Nick Kelly

Personal information
- Full name: Nicholas Frederick Kelly
- Born: 25 July 1993 (age 33) Melbourne, Australia
- Batting: Left-handed
- Bowling: Slow left-arm orthodox
- Role: Top-order batter

International information
- National side: New Zealand (2025—present);
- ODI debut (cap 221): 29 March 2025 v Pakistan
- Last ODI: 21 July 2026 v West Indies
- T20I debut (cap 107): 15 March 2026 v South Africa
- Last T20I: 2 May 2026 v Bangladesh

Domestic team information
- 2015/16–2018/19: Northern Districts
- 2019/20–2021/22: Otago
- 2020: St Kitts and Nevis Patriots
- 2022/23–2025/26: Wellington
- 2026: Leicestershire
- 2026/27-: Northern Districts

Career statistics
| Competition | ODI | T20I | FC | LA |
| Matches | 8 | 7 | 77 | 118 |
| Runs scored | 265 | 97 | 5,051 | 3,520 |
| Batting average | 33.12 | 16.16 | 38.85 | 32.29 |
| 100s/50s | 0/3 | 0/0 | 14/22 | 6/28 |
| Top score | 83 | 21 | 234* | 120 |
| Balls bowled | – | – | 114 | 48 |
| Wickets | – | – | 0 | 2 |
| Bowling average | – | – | – | 30.00 |
| 5 wickets in innings | – | – | – | 0 |
| 10 wickets in match | – | – | – | 0 |
| Best bowling | – | – | – | 2/55 |
| Catches/stumpings | 1/– | 2/– | 61/– | 53/– |
- Source: CricketArchive, 26 September 2026

= Nick Kelly (cricketer) =

New Zealand cricketer (born 1993)

Nicholas Frederick Kelly (born 25 July 1993) is an Australian-born New Zealand cricketer who plays for Wellington.

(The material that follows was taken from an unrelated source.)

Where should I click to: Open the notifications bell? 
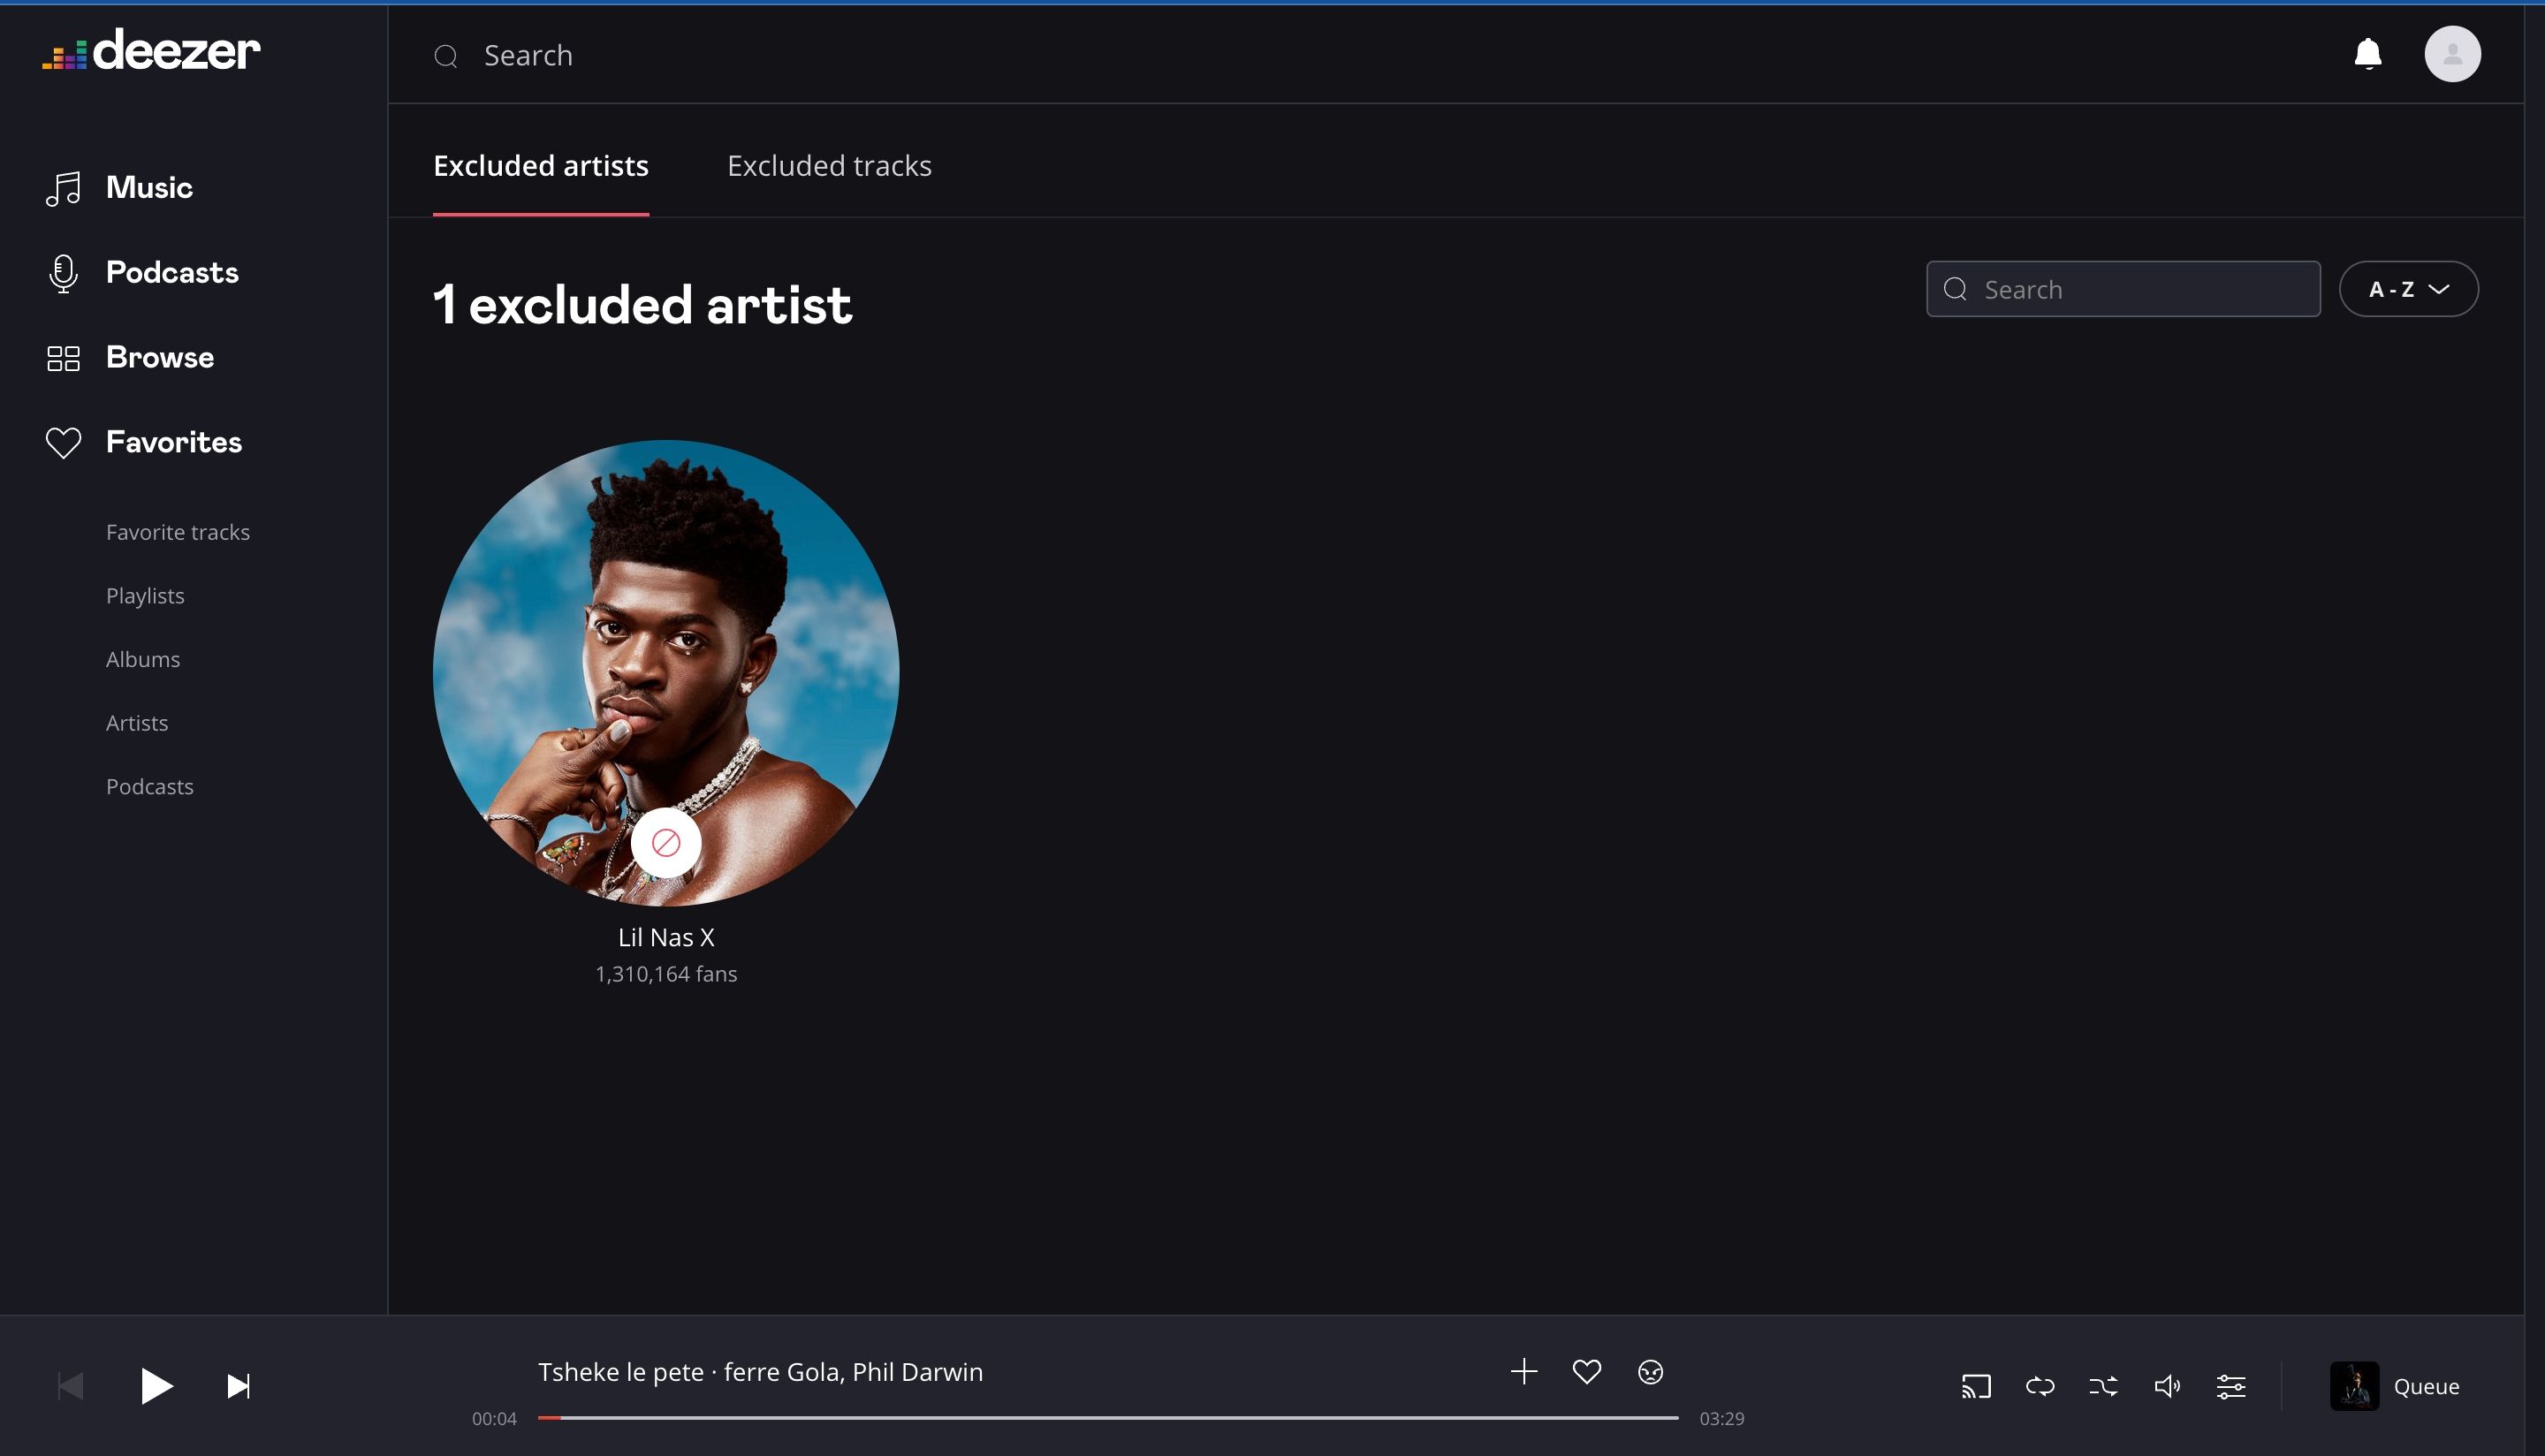pyautogui.click(x=2367, y=54)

He made his first-class debut on 23 October 2015 in the 2015–16 Plunket Shield. He made his List A debut on 6 January 2016 in the 2015–16 Ford Trophy. In June 2018, he was awarded a contract with Northern Districts for the 2018–19 season.

In June 2020, he was offered a contract by Otago ahead of the 2020–21 domestic cricket season.

On 29 March 2025 he made his international debut for the New Zealand national side in a One Day International against Pakistan, scoring 15 runs. He returned to the New Zealand ODI squad against Bangladesh in April 2026, playing an impressive innings of 83 runs in the second match albeit in a losing cause.

In April 2026, Kelly signed a contract to play for Leicestershire County Cricket Club from mid-May until the end of that year's English county season.